Projects

This is a .NET Solution containing a 3 projects:

  • API Project
  • API UnitTests Project
  • Test Client for the API end points

How to start project

To build and start both projects simply run the following command:

docker-compose build
docker-compose up

During this process, the tests (around 25) and build would be done and then by starting the containers, server would be listening to port number: 8083. Therefore you can navigate to the swagger page: http://localhost:8083/swagger or http://127.0.0.1:8083/swagger

and to stop it you can use:

docker-compose down

However, the Test Client Project can be run manually

dotnet run ./RadioTest --number 1000 --host localhost:8083

The number and host flags should be set during run.

What API does?

Provides 2 HTTP endpoints that accepts base64-encoded JSON of following format

{"input":"some value to be compared"}

curl -X POST "http://localhost:8083/v1/diff/<ID>/left" -H "accept: */*" -H "Content-Type:
application/custom" -d "\"eyJpbnB1dCI6InRlc3RWYWx1ZSJ9\""

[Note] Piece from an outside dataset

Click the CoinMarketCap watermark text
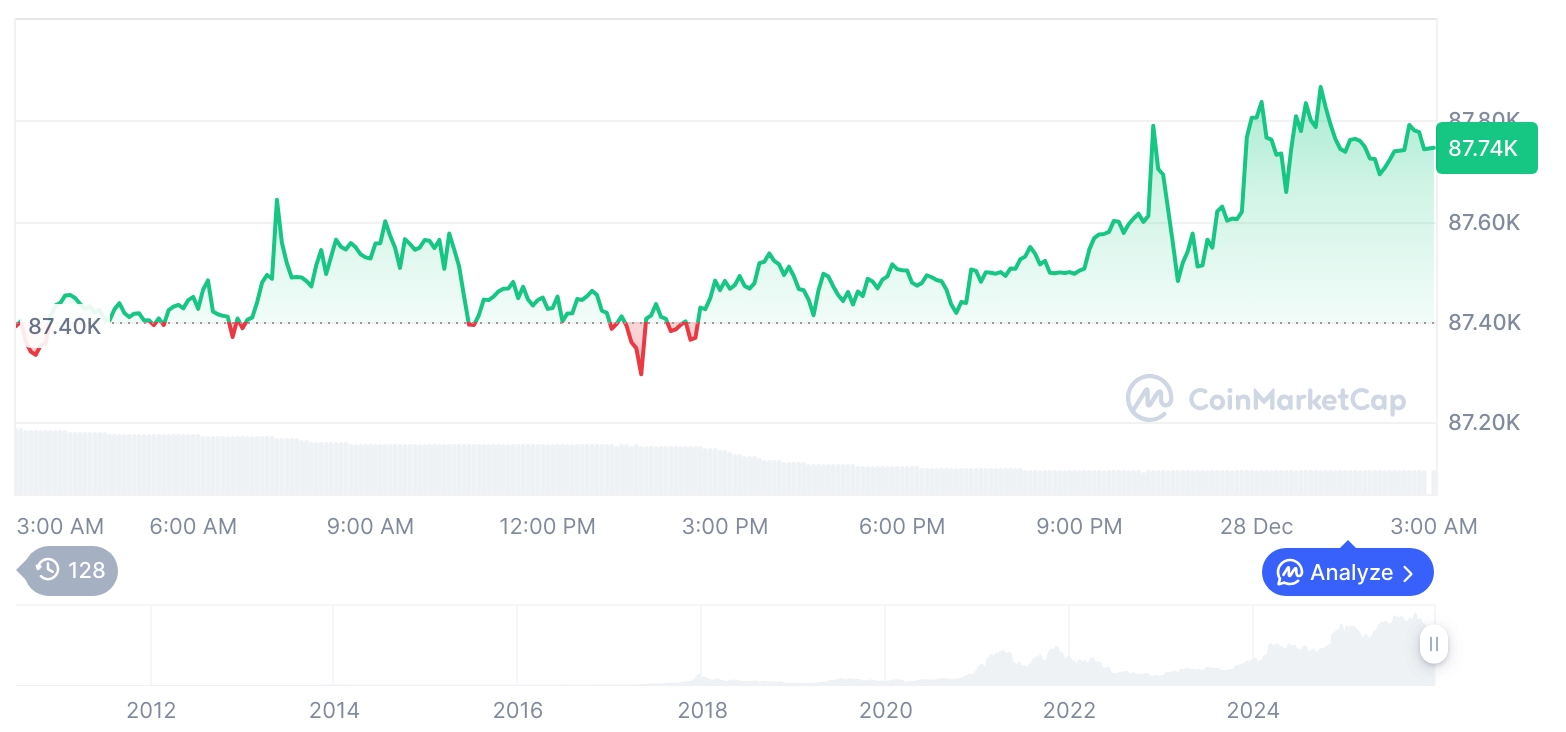1566x732 pixels. pyautogui.click(x=1297, y=400)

Same format as above for right endpoint is true.

By calling the 3rd endpoint and providing the desired ID, diff-ed value would be returned:

http://localhost:8083/v1/diff

The results provides the following info in JSON format

If value of the "input" property of diffed JSONs is equal, returns “inputs were equal”.

If value of the "input" property of diffed JSONs is not of equal size, returns “inputs are of different size”.

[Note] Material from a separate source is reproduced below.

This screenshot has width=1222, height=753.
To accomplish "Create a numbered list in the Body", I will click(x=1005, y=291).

If value of the "input" property of diffed JSONs has the same size, perform a simple diff - returns offsets and lengths of the differences.

Example

Left=       "ABCDEFG"
Right=      "ABXXEFX"
Difference= "--??--?"
Result=[(2,2),(6,1)]

The result means starting from second character with the length of 2 we have first difference. the second difference starts at 6th position and its length is 1.

System Design

Matching IDs

To calculate the differences, first of all, we need a way to wire left and right with each other, for this the project uses Redis as a data store and benefits from its fast memory architecture.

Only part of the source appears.